My review of the Adversary Expert has been conducted
in conformity with Standard 3 of the Uniform Standards of Professional
Appraisal Practice of The Appraisal Foundation (USPAP), Rule 3-1 and Rule 3-2.
Standard 3 states that:
“In reviewing an appraisal
and reporting the results of that review, a review appraiser must form an
opinion regarding the adequacy and appropriateness of the report that is being
reviewed and comment on the content and conclusions of the report.”
Standards Rule 3-1 states that a review appraiser
must:
“Form an opinion regarding
the completeness of the report under review in light of the requirements
contained in these standards; form an opinion regarding the adequacy and
relevance of the data and the propriety of any adjustments to the data; form an
opinion regarding the appropriateness of the appraisal methods and techniques
that were used; form an opinion as to whether the analysis, opinions and
conclusions contained in the report are appropriate and reasonable.”
I have given careful consideration to USPAP Standard
3, Rule 3-1 and Rule 3-2, as well as USPAP Competency Provision, which requires
an appraiser to have the knowledge and experience to define and execute the
valuation assignment competently; USPAP Ethics Provision, which requires an
appraiser to perform assignments with impartiality, objectivity and
independence; USPAP Standard 9, which is the requirement for developing a
business or intangible asset appraisal, and Rule 9-1, Rule 9-4, Rule 9-5; USPAP
Standard 10, which is the requirement for reporting the results of a business
or intangible asset appraisal, and Rule 10-1, Rule 10-2, Rule 10-3 and, it is
my opinion, that the SM Report does not conform to the USPAP Competency
Provision, USPAP Ethics Provision, USPAP Standard 9 or Standard 10.
Benjamin R. Arnold, Esquire
March 27, 200X
Page 2
EFFECTIVE
DATE
There are two significant dates in an appraisal
report: the effective date or date of valuation and
the date of the report. The effective
date is the cut-off date for data gathering and establishes the context of the
valuation conclusion. The date of the
report is the date the report was written and indicates the appraiser’s
perspective of dentistry as well as the Practice.

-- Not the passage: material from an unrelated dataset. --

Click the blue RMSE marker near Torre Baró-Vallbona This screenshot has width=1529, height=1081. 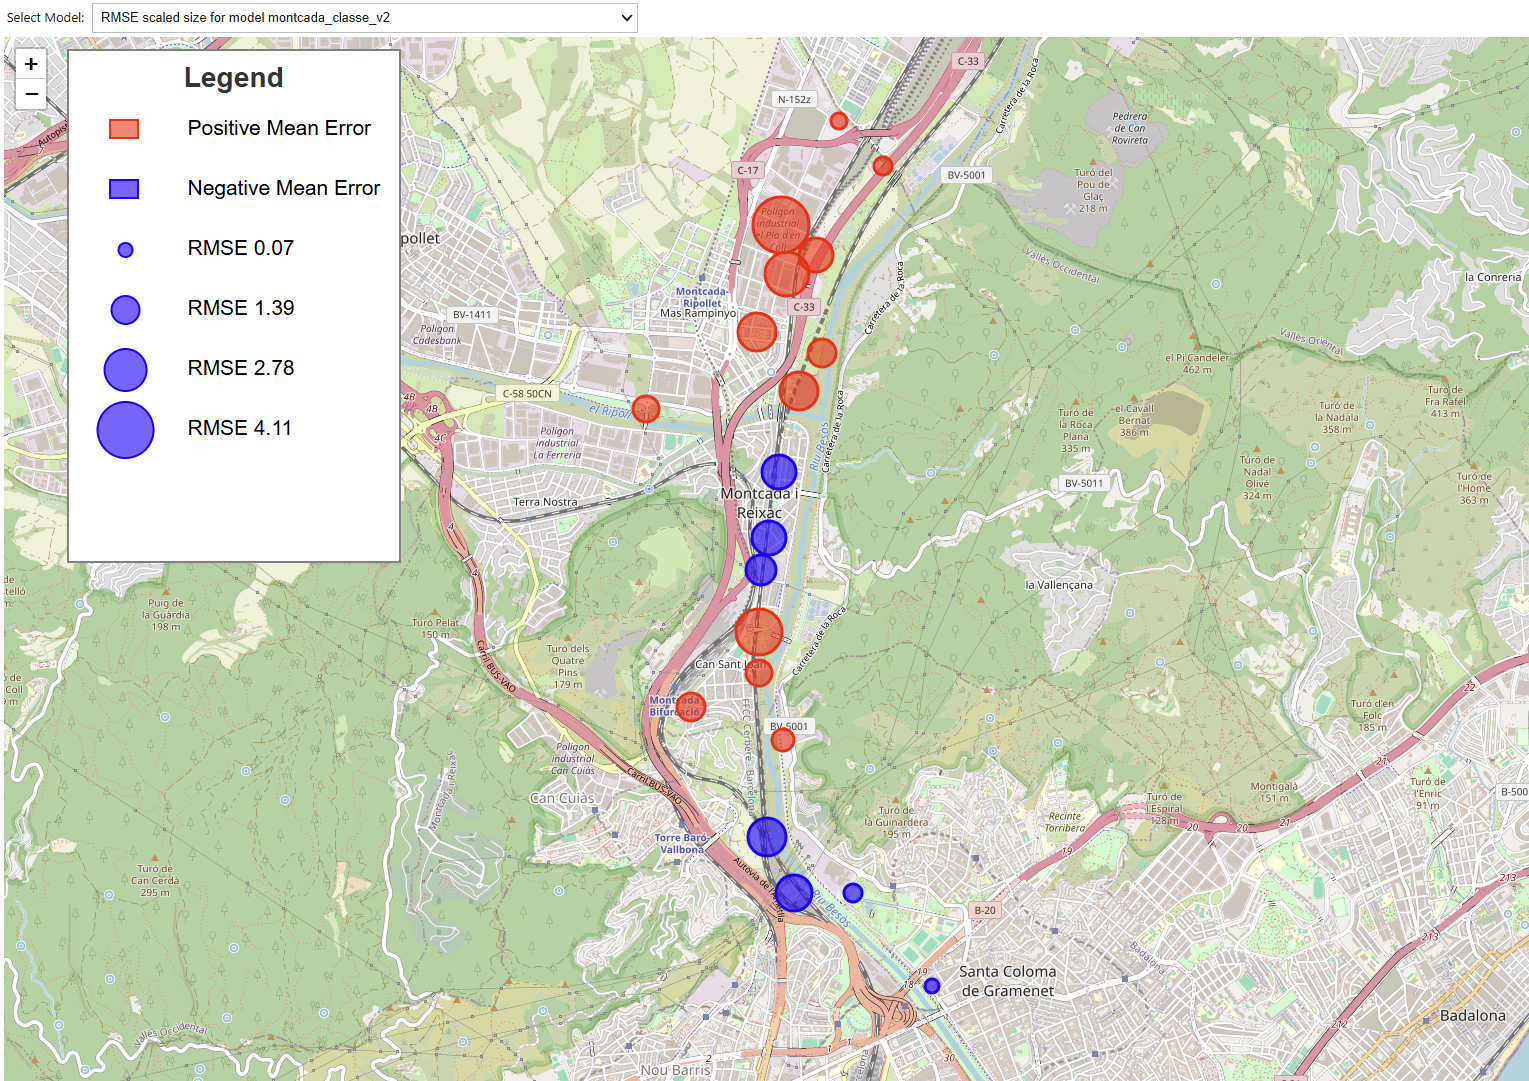(767, 836)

Although there is no absolute rule for determining the
effective date for the purpose of equitable distribution of marital assets,
unless there are compelling equitable considerations, the effective date is the
filing date of the divorce complaint.
Appraiser acknowledges the
effective date is the filing date of the divorce complaint, “When valuing an
asset for a divorce, it is customary to use the date of the marital complaint
as the appraisal date. The marital
complaint date in this action was May 24, 200X.”
Although Adversary Expert recognizes that “it is
customary to use the date of the marital complaint as the appraisal date,” they
did not use the date of complaint because it is not in the best interest of
their client. Rather, Appraiser used an
effective date of December 31, 200Y, which is the fiscal date preceding the
date of complaint.
Adversary Expert state:
“…We were informed…that Doctor
Crown was hospitalized for a good portion of the early months of 2009 and
sub-contracted other dentists to see his patients.
“…Since Doctor Crown was an
absentee owner during most of the early months of 2009, using financial data
for that period would not be indicative of the value of the practice with Doctor
Crown there full time.”
Adversary Expert deliberately chose the December 31, 200Y
effective date because it enabled them to artificially inflate the value of
Practice.
Adversary Expert perspective of the Practice was
framed four months and twenty six days prior to the date of complaint. This enabled them to ignore the
hospitalization of Doctor Crown and the adverse impact his illness would have
on production, total income collected, adjusted net cash flow, and the value of
Practice. The effective date was
convenient. It was not correct.
In his book, Valuing
Small Businesses and Professional Practices,
Shannon P. Pratt, D.B.A., F.A.S.A., C.F.A., discusses the impact of changing
circumstances on the effective date and the valuation conclusion:
“…the date…the business or
practice is being valued is critically important, because changing
circumstances can cause values to vary dramatically from one date to another,
and the valuation date directly influences data available for valuation.”
Benjamin R. Arnold, Esquire
March 27, 200X
Page 3
Appraiser is not a matrimonial attorney. It is audacious of him to presume that the
hospitalization of Doctor Crown is a compelling equitable consideration or
change in circumstance which calls for an effective date of December 31, 200Y. There are no compelling equitable
considerations in this case; the effective date is May 24, 200X.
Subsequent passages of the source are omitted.